Required actions
1. Translate this sentence from the piece on epidemic fear into Spanish: "It brought panic, sudden death and medical bafflement, causing suburbs to create roadblocks against city children."
2. Transcribe the part of the piece on epidemic fear starting at "Fear-mongering in the" and ending at "polio epidemic ever.".
3. Pick up the essay on fear of Ebola and the 1916 polio epidemic from its final sentence and write what comes next.

Excerpt provided
A Paralyzing Fear

 

Vintage photo people with type No One is Safe

If you are to believe the news media and some Republican’s Ebola is coming for us all and the government is hiding the truth about the deadly disease Social media and television news are promoting the hysteria, breathlessly spreading panic, stoking fears, while offering mind boggling misinformation.

A pandemic of panic seems to have swept the nation. Ebola fear has gone viral, spreading faster than the virus itself.

Fear-mongering in the face of an unknown epidemic is nothing new.

The panic and the rampant distrust, the half-truths and demonizing, the calls for travel restriction and locked down borders, resemble another epidemic that occurred  nearly a century ago – the Polio epidemic of 1916, the worst polio epidemic ever.

Though too young to remember that scourge, the memories was passed on to me from one who had experienced it firsthand.

Scarier by far than any Grimm’s Brothers fairy tale, or even an episode of the Twilight Zone, were the stories my grandmother would tell me of about the summer of 1916 when a virulent polio epidemic swept through NYC and the mid Atlantic States.

Held Hostage to Terror

polio masks 1916

Polio Masks 1916

Two years before the deadly flu epidemic of 1918, the worst and deadliest polio epidemic in history struck NYC at a time when the disease was unknown to most people.

The outbreak was unexpected.

Health officials were in the dark about how to control it.

It brought panic, sudden death and medical bafflement, causing suburbs to create roadblocks against city children.

The effects on the people were calamitous. To them this killer was not only a scourge but a new mysterious and frightening one.

Public health authorities could not agree on the right approach and the public knew it. Tempers flared and contradictory recommendations fed a growing hysteria about the epidemic.

Sounds familiar?

Though polio no longer plagues America its legacy shadows us still.

Penicillin Generation

 

Vintage  Drug ads Lederle 1950s

Vintage Lederle Drugs Ads 1950s. (L) “If this were 1900 instead of 1951,” the copy in this ad begins, “there would be far fewer children playing in your streets. More than a hundred thousand live this year who then would have died…but this is 1951 and they will not die…thanks to researchers and science who have created substances that prevent as well as cure disease.” (R) “The Virus World-Final Frontier of Infection”

I grew up in an age of optimism about the conquest of disease.

[Dataset entries]
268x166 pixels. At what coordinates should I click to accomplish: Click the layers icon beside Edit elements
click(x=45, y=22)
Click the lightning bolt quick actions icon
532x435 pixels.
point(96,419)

Answers to this exercise
1. Trajo pánico, muerte súbita y desconcierto médico, lo que llevó a los suburbios a levantar barricadas contra los niños de la ciudad.

2.
Fear-mongering in the face of an unknown epidemic is nothing new.

The panic and the rampant distrust, the half-truths and demonizing, the calls for travel restriction and locked down borders, resemble another epidemic that occurred  nearly a century ago – the Polio epidemic of 1916, the worst polio epidemic ever.

3.
As child I was constantly reminded that mine was a charmed existence, protected from deadly contagious diseases that had previously wiped out families and communities forever. And not just in the Dark Ages but in my own mothers and grandmothers lifetime.

As a proud and healthy member of the Penicillin generation I was fortunate to be born after the great antibiotic revolution, endowing me with an immunity to those perils that had plagued other generations. In addition, inoculations would keep me safe from the dreaded diseases like whooping-cough, diphtheria, and polio that had ravaged other childhoods.

 

vintage polio precautions march of Dimes posters

Vintage Posters The National Foundation For Infantile Paralysis

In fact I would take for granted one of the most remarkable developments in modern history. The polio vaccine, approved in April 1955, only a mere two weeks after I was born, was nothing short of a modern miracle.

No disease struck the same terror as polio. And for good reason- polio hit without warning.

It didn’t matter how good you were, how clean or how rich or poor, polio was the great American equalizer.

Luckily in America that land of opportunity, opportunistic bugs didn’t stand a chance.

Immunity From Disease

The wonders of modern science and medicine had allowed me to be growing up in the safest, cleanest and healthiest time man had ever known.

health immunity school book SWScan02774

It seemed impossible that in this antibacterial, spic n’ span country where confident Americans were not just clean but Clorox clean, where physicians worked twice as fast for faster relief and creative chemistry worked wonders killing germs on contact by the millions, that any new scary virus could ever appear to contaminate my antiseptic American dream.

The first cracks appeared with AIDS. Waiting in the wings was Ebola.

Fear Factor

fear illustration 51 Scan_Pic0074

Spurred by the current wave of scare-mongering, terrifying tales my grandmother would retell of the polio epidemic and the ensuing panic that occurred the summer she was sweet sixteen have come back to haunt me.

 

Polio Epidemic 1916, N.Y.C.

1916 photo School children with teachers

While the battle of the Somme raged on in Europe all summer and fall, Americans fought a battle of another sort, with the outcome almost as grim.

All but forgotten, the summer of 1916 was the first and worse polio epidemic nationwide and the worst happened in N.Y.C., with my Nana Sadies’s beloved Brooklyn as ground zero.

“The yellow forsythia bloomed particularly early that spring,” Nana would remember wistfully, “and spring fever was in the air.”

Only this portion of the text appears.